Tozer’s statement about the Christianity becoming mediocre is all too accurate in our day. The church wants to find itself better (morally) than sinners, but doesn’t want to do the spiritual work to become saints. The church is becoming apathetic, caring less for its people, and even less for those that are “outside.” You see this in the recent treand to automate the church, from contacts,, to attendance tracing, to even planning worship and using sermons that are pre-written for a generic congregation, rather than the message for the people of God in this place. Are we going backward, not forward, as Jeremiah wanrs?

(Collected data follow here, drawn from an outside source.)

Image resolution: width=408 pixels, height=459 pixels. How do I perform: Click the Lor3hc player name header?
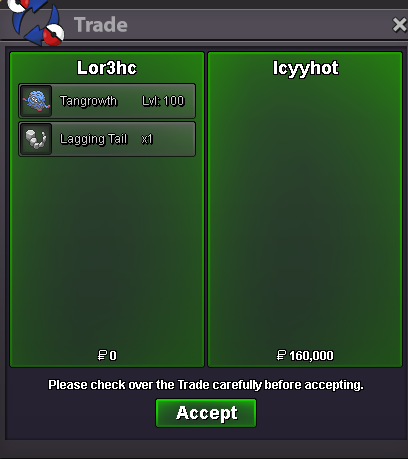click(x=107, y=68)
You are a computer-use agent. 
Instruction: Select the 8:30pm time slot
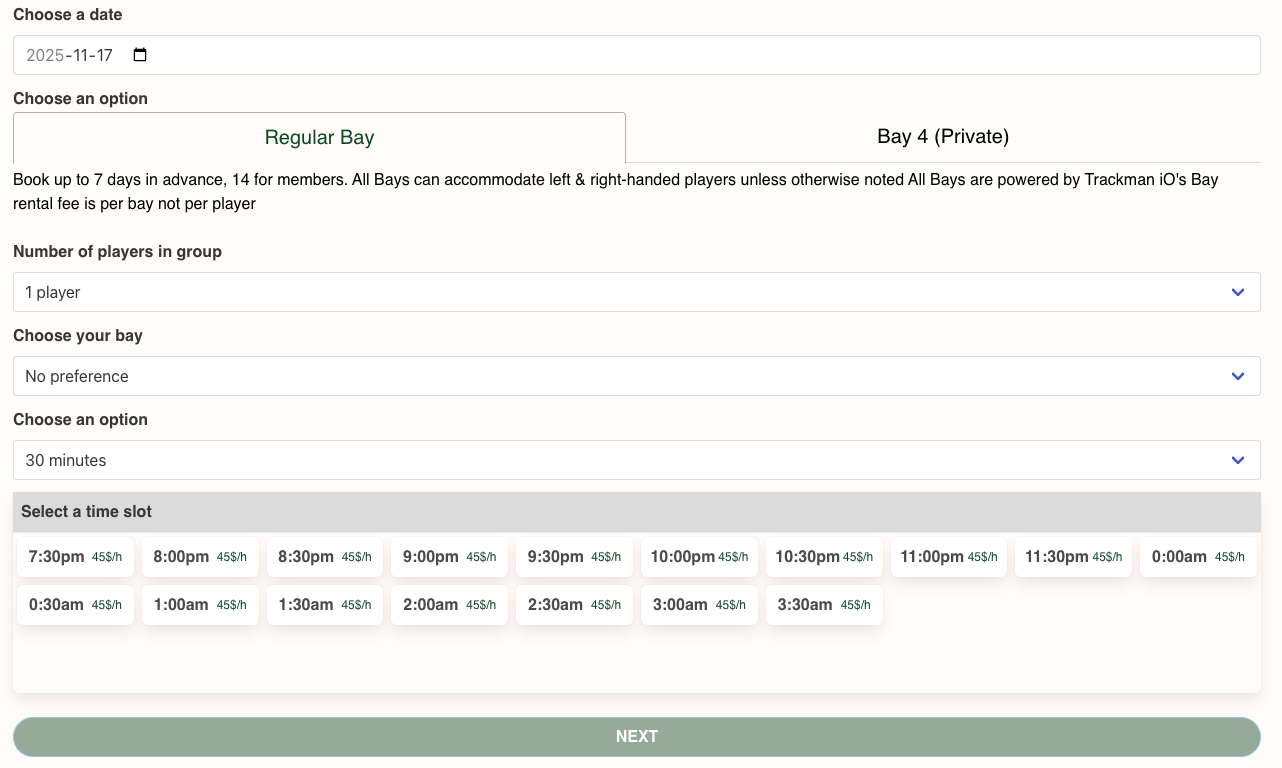pos(324,556)
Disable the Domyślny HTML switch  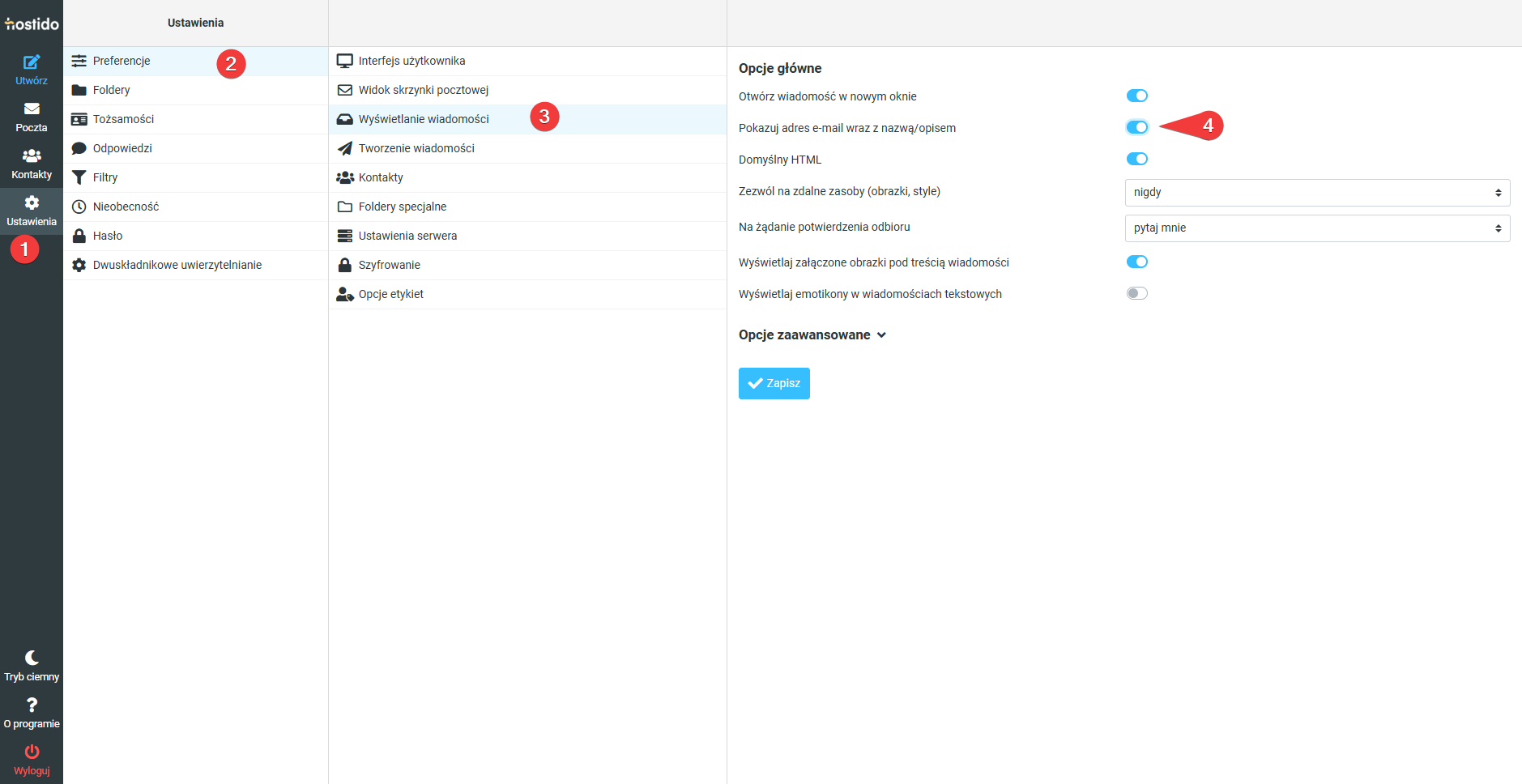[1136, 159]

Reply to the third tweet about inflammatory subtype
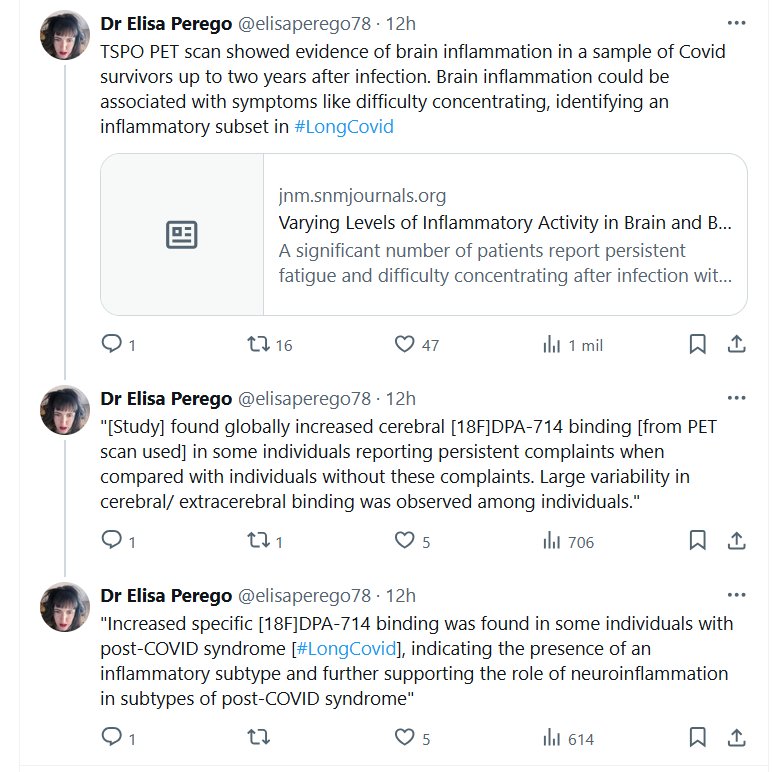point(112,738)
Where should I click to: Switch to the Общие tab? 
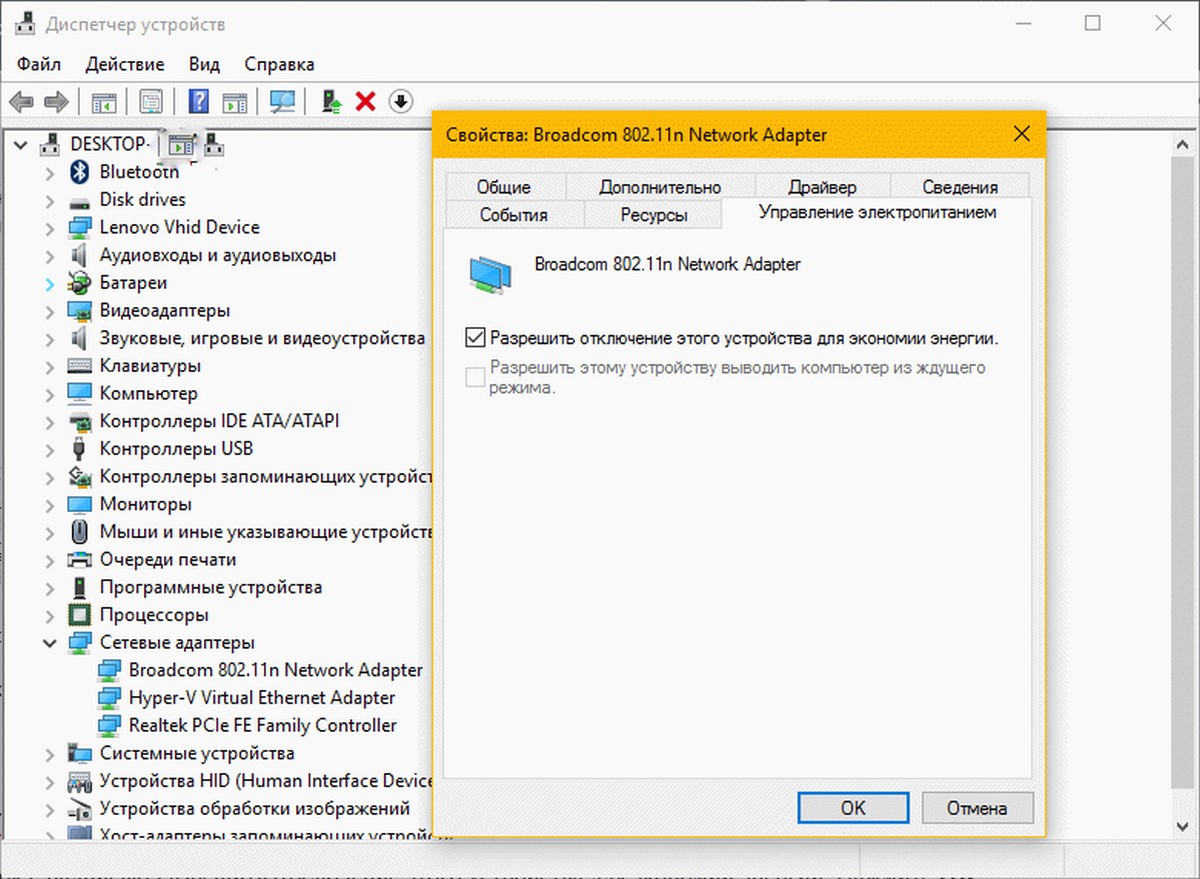point(503,187)
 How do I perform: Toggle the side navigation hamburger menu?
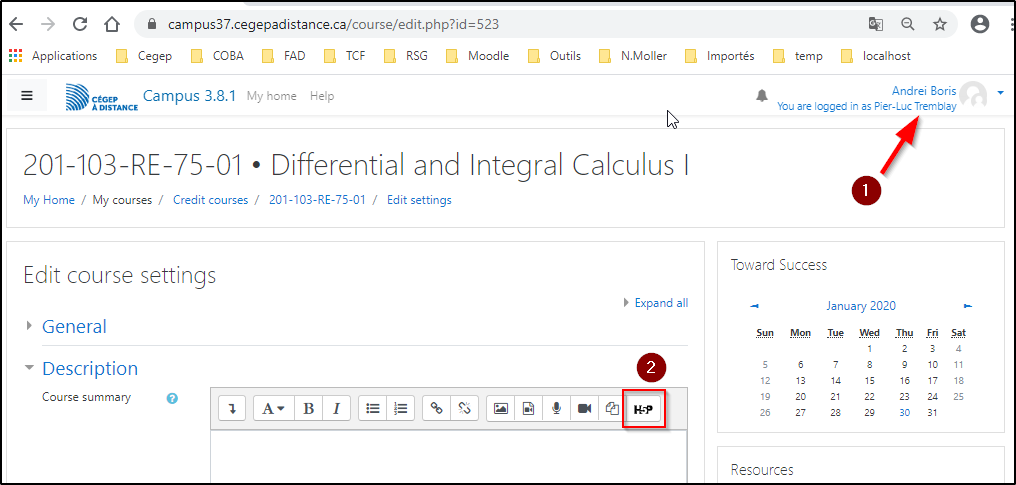27,96
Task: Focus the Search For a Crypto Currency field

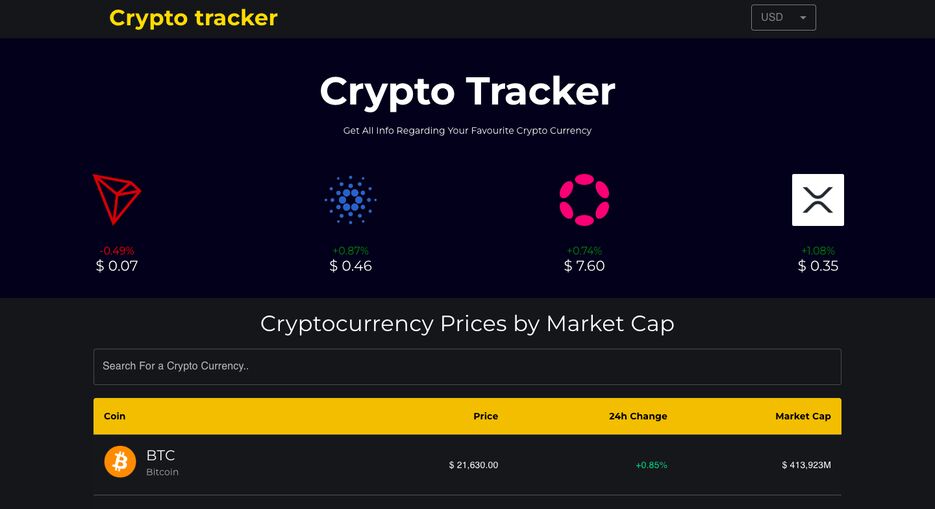Action: [x=468, y=367]
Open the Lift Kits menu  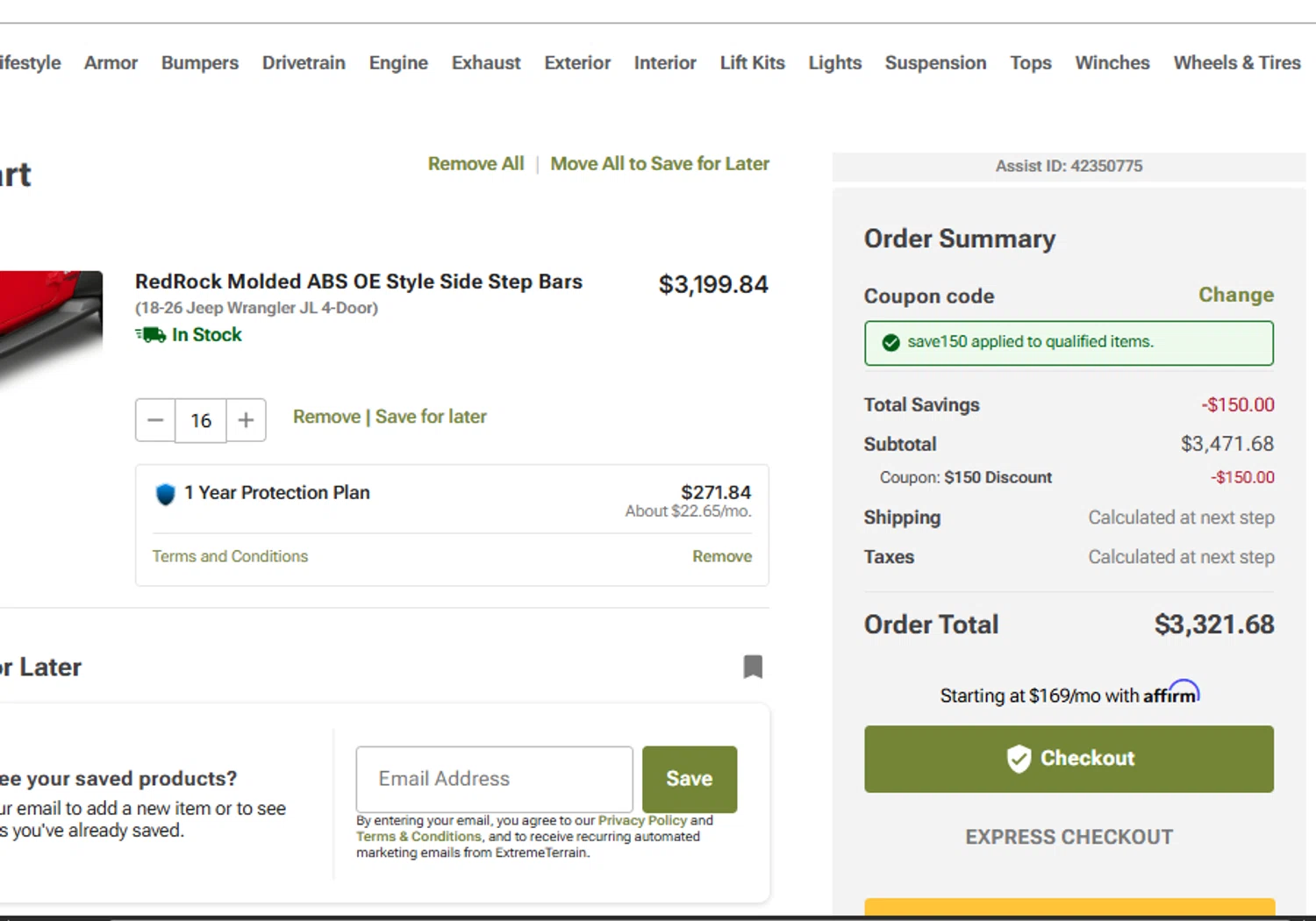pyautogui.click(x=752, y=63)
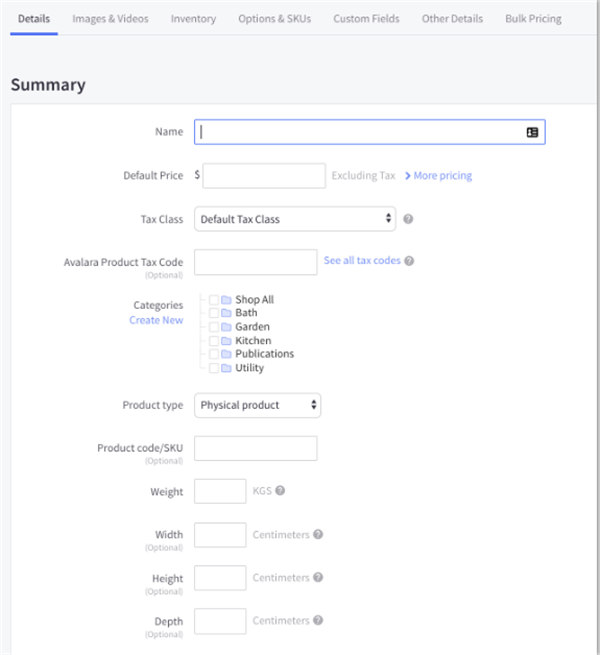Check the Shop All category checkbox
Viewport: 600px width, 655px height.
click(214, 299)
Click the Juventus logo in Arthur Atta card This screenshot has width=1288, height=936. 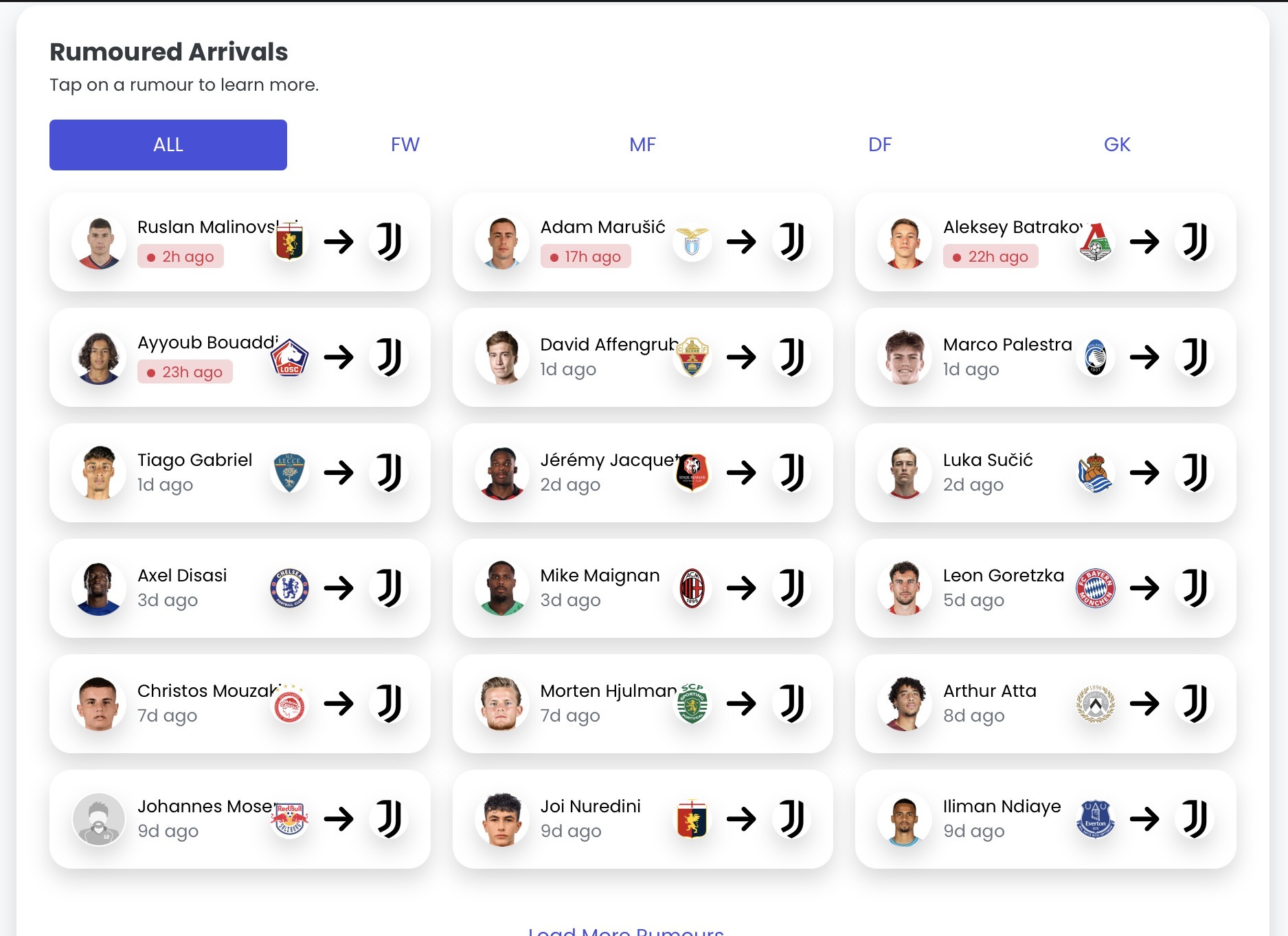(x=1195, y=704)
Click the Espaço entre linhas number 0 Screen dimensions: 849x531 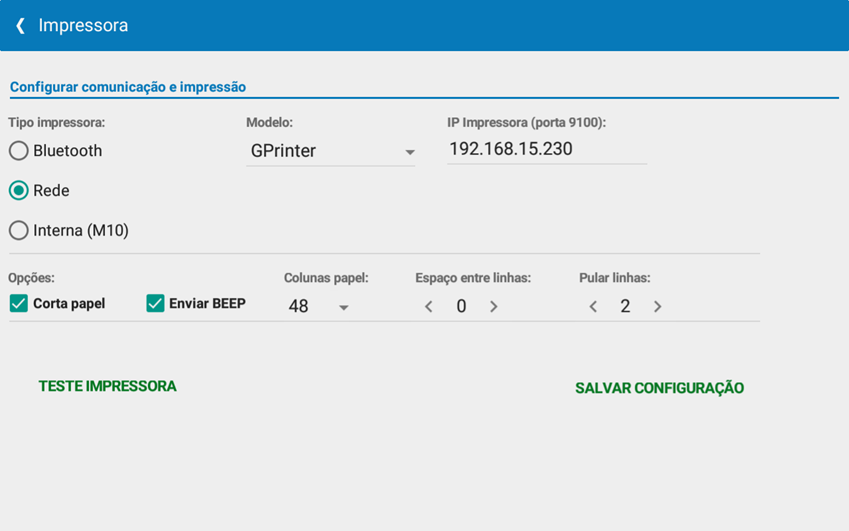pyautogui.click(x=461, y=307)
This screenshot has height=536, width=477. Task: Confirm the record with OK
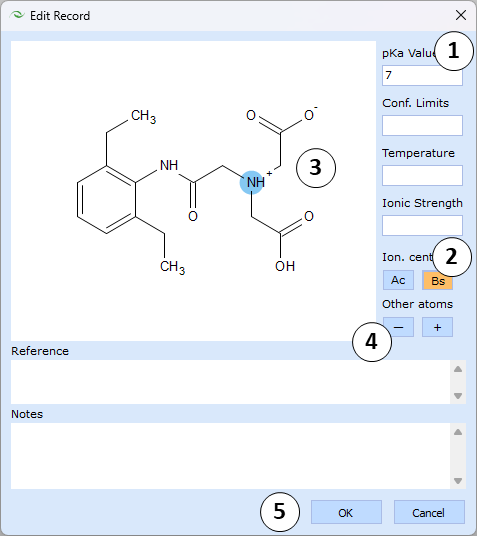click(x=346, y=512)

We wonder why the church gets weaker, and people who have no reason too,, sit at home and watch, rather than interacting together.
THe problem is how do we address this? Since it is not by our own reason or strength that we come to Christ, how do we bring people back? Using guilt and shame may seem effective, but it doesn’t deliver what they truly need. The fellowship, the compassion of God, the mercy and love. Why are we beoming distant from God, and then from each other?
Looking at Loehe’s prayer this morning, I wonder why we don’t pray like this anymore. Not the ornate flowery language of days gone by, but the cry of broken, needy hearts, which want to see the chruch holy, that wants to see the next generation grow in its dependence on God. That we would be preserved against false teachers.
What would happen if we began to pray this way again, with heartfelt cries to see God at work in our lives and in the lives of those around us, Praying, not to manipulate God or get our desire – but really communicating with Him? If we listened to God, if we allowed the Holy SPirit to tune our hearts to sing of His grace? If our faith became a living dialogue again…
Lord, send forth Your Spirit, revive Your Church, help us to pray again, and through us, renew this world. Amen!
A. W. Tozer and Marilynne E. Foster, Tozer on the Holy Spirit: A 366-Day Devotional (Camp Hill, PA: WingSpread, 2007).
William Loehe, Liturgy for Christian Congregations of the Lutheran Faith, ed. J. Deinzer, trans. F. C. Longaker, Third Edition. (Newport, KY: n.p., 1902), 149–150.